Vanessa Gail Perry (PhD - University of North Carolina, Chapel Hill) is an Associate Professor and Chair of the Marketing Department at the George Washington University School of Business. Her research on consumers in financial and housing markets, public policy, and consumer welfare has appeared in the Journal of Retailing, California Management Review, the Journal of Public Policy and Marketing, and a host of other scholarly publications. Dr. Perry also has worked as a consultant to public and private sector clients, including the Bank of America, the National Association of Realtors, the IRS, and the U.S. Department of Housing and Urban Development. She currently serves as an expert on consumer information for the U.S. Consumer Financial Protection Bureau. Before joining the faculty at GWU, Professor Perry was a Senior Economist at Freddie Mac. Professor Perry holds a BA in Philosophy from The American University, an MBA from Washington University in St. Louis, and a PhD from the University of North Carolina at Chapel Hill.

J.D. Lee, PhD
Assistant Professor of Marketing
Metropolitan State University of Denver

J.D. Lee (PhD - George Washington University) is an Assistant Professor of Marketing at the Metropolitan State University of Denver.
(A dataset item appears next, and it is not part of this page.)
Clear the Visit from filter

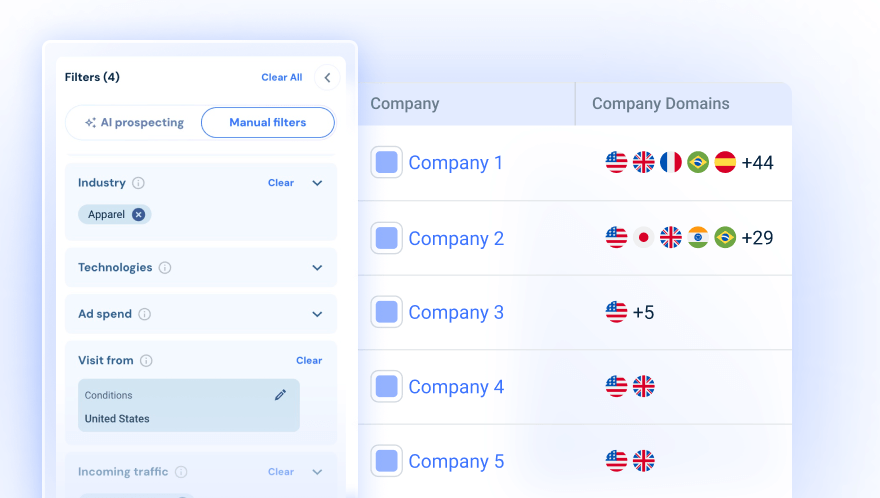pyautogui.click(x=309, y=361)
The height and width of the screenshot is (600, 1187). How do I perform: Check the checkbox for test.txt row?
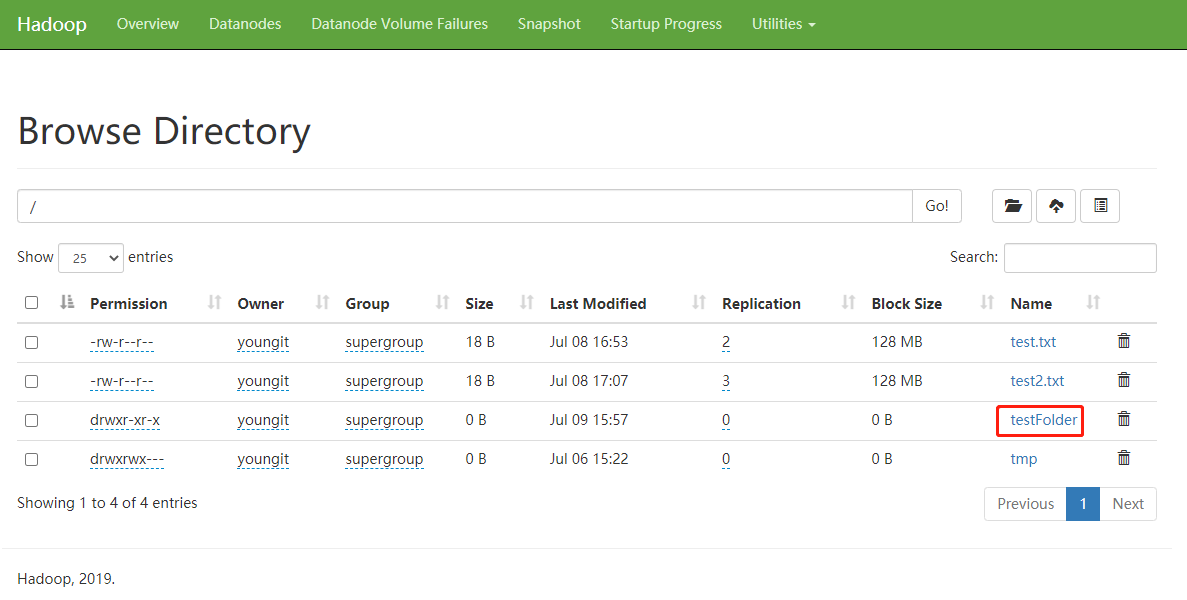tap(31, 341)
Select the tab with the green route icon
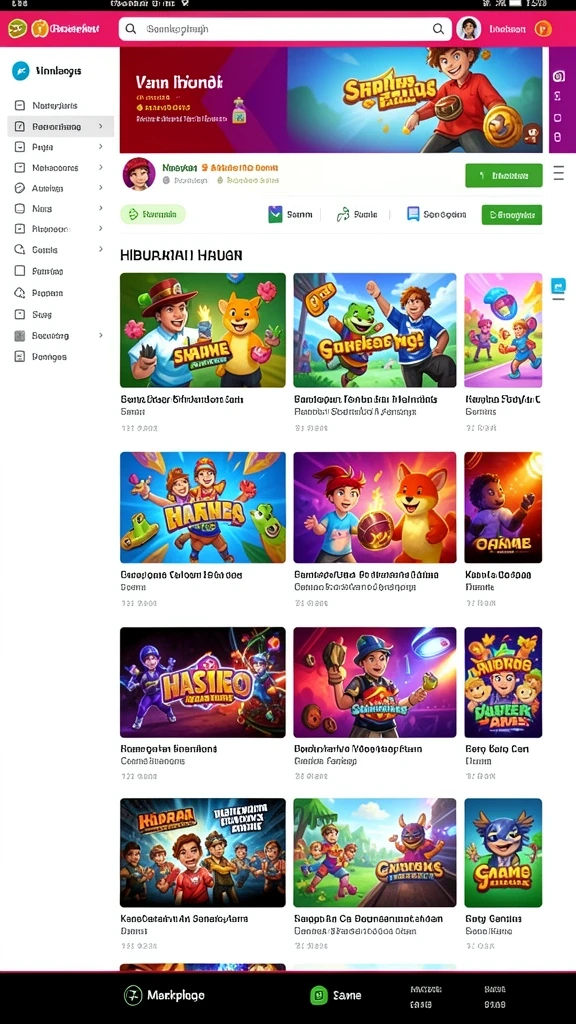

His research interests include consumer self-control strategies for food and alcohol consumption, integration of mental accounting and cognitive resource depletion, and the role of narcissism in consumer culture. Dr. Lee's research has been presented at numerous academic conferences including the American Marketing Association Summer Educators' Conferences and Marketing and Public Policy Conferences. He teaches Principles of Marketing and Consumer Behavior both online and in traditional classroom settings. Before joining MSU Denver, he was a part-time marketing instructor and a doctoral student at The George Washington University.